# Google Places Sample Data

## Import Packages

In [1]:
!pip install python-dotenv



In [2]:
!pip install folium geopandas

Collecting folium
  Obtaining dependency information for folium from https://files.pythonhosted.org/packages/ae/6d/18a7546e1748ecdd6ed7cd00d3f183faf1df08bd4f5e5e0eb3e72458b862/folium-0.17.0-py2.py3-none-any.whl.metadata
  Downloading folium-0.17.0-py2.py3-none-any.whl.metadata (3.8 kB)
Collecting geopandas
  Obtaining dependency information for geopandas from https://files.pythonhosted.org/packages/c4/64/7d344cfcef5efddf9cf32f59af7f855828e9d74b5f862eddf5bfd9f25323/geopandas-1.0.1-py3-none-any.whl.metadata
  Downloading geopandas-1.0.1-py3-none-any.whl.metadata (2.2 kB)
Collecting branca>=0.6.0 (from folium)
  Obtaining dependency information for branca>=0.6.0 from https://files.pythonhosted.org/packages/fc/be/720f85abacd654ec86f1431bc7c004eae74417bd9d0e7a2bc43601062627/branca-0.8.0-py3-none-any.whl.metadata
  Downloading branca-0.8.0-py3-none-any.whl.metadata (1.5 kB)
Collecting pyogrio>=0.7.2 (from geopandas)
  Obtaining dependency information for pyogrio>=0.7.2 from https://files.pyt

In [3]:
import requests
import pandas as pd
import time
import os
import matplotlib.pyplot as plt
import folium
from dotenv import load_dotenv
from folium.plugins import HeatMap

load_dotenv()

# API Key
API_KEY = os.environ.get('GOOGLE_PLACES_API_KEY')
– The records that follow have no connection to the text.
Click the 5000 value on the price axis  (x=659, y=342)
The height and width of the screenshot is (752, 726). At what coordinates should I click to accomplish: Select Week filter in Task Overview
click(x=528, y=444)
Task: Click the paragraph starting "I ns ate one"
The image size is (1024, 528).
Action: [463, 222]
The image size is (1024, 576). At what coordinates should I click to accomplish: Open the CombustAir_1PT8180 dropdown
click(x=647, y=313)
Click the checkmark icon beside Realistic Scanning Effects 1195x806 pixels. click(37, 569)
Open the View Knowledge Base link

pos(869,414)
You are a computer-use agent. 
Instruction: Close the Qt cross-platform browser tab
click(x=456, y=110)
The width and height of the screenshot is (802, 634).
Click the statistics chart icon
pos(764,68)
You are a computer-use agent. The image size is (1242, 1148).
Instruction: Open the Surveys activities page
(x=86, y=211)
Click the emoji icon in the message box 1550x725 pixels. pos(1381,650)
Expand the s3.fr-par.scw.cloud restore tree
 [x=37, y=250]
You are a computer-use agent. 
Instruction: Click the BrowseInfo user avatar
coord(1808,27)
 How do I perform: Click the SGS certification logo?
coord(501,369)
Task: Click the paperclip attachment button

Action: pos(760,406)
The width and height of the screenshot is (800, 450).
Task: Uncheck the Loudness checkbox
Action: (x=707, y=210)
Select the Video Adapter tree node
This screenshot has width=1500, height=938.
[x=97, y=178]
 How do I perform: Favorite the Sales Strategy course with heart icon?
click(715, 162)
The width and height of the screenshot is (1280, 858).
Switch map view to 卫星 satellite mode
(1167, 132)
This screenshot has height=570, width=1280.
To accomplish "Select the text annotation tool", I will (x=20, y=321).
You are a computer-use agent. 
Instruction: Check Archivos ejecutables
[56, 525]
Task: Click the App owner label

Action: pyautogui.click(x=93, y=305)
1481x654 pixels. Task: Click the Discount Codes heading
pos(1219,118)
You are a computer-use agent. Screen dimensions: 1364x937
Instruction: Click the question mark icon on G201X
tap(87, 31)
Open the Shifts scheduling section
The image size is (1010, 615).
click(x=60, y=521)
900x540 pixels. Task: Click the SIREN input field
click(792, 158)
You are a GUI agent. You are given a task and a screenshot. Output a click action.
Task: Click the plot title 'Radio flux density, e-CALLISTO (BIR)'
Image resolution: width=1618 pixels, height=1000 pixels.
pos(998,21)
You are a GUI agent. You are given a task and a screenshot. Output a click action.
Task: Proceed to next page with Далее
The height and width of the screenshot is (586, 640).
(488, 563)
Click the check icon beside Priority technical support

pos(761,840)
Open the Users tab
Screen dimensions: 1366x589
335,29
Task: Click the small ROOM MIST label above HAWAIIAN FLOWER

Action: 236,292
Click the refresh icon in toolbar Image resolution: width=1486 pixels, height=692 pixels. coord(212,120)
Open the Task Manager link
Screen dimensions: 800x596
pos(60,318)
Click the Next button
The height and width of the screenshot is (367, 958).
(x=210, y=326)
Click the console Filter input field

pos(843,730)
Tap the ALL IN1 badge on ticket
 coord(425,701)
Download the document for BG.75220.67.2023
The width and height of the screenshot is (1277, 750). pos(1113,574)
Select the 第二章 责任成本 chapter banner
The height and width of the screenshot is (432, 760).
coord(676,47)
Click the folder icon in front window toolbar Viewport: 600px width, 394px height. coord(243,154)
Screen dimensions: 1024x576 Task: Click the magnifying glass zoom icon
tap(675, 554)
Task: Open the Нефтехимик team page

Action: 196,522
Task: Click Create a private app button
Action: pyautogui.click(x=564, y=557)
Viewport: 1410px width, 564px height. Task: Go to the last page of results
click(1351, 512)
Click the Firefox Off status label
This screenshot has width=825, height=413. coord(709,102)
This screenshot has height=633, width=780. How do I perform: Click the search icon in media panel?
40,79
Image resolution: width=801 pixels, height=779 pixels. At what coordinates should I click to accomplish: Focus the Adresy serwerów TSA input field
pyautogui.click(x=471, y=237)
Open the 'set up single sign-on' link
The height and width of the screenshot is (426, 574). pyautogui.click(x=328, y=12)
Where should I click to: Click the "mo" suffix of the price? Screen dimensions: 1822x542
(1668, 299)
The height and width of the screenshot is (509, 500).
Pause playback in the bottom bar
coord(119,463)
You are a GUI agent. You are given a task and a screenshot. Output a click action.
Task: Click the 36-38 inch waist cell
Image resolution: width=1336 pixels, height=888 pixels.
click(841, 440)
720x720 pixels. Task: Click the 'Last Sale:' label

ModuleNotFoundError: No module named 'folium'

## Collect Data

In [None]:
def get_places_data(location, radius, place_type, api_key, max_results=20):
    """
    Fetches places data using the Google Places API.
    
    Args:
    - location (str): Latitude and Longitude (e.g., "37.7749,-122.4194")
    - radius (int): Search radius in meters
    - place_type (str): Type of place to search (e.g., 'restaurant', 'tourist_attraction')
    - api_key (str): Your Google Places API key
    - max_results (int): Maximum number of results to return (API returns 20 per request)
    
    Returns:
    - pd.DataFrame: DataFrame containing the places data
    """
    endpoint_url = "https://maps.googleapis.com/maps/api/place/nearbysearch/json"
    places = []
    next_page_token = None
    
    while len(places) < max_results:
        # Construct the API request
        params = {
            'location': location,
            'radius': radius,
            'type': place_type,
            'key': api_key
        }

        if next_page_token:
            params['pagetoken'] = next_page_token
        
        # Make the API request
        res = requests.get(endpoint_url, params=params)
        results = res.json()
        
        # Add the results to the list
        places.extend(results['results'])
        
        # Check if there's a next page
        next_page_token = results.get('next_page_token', None)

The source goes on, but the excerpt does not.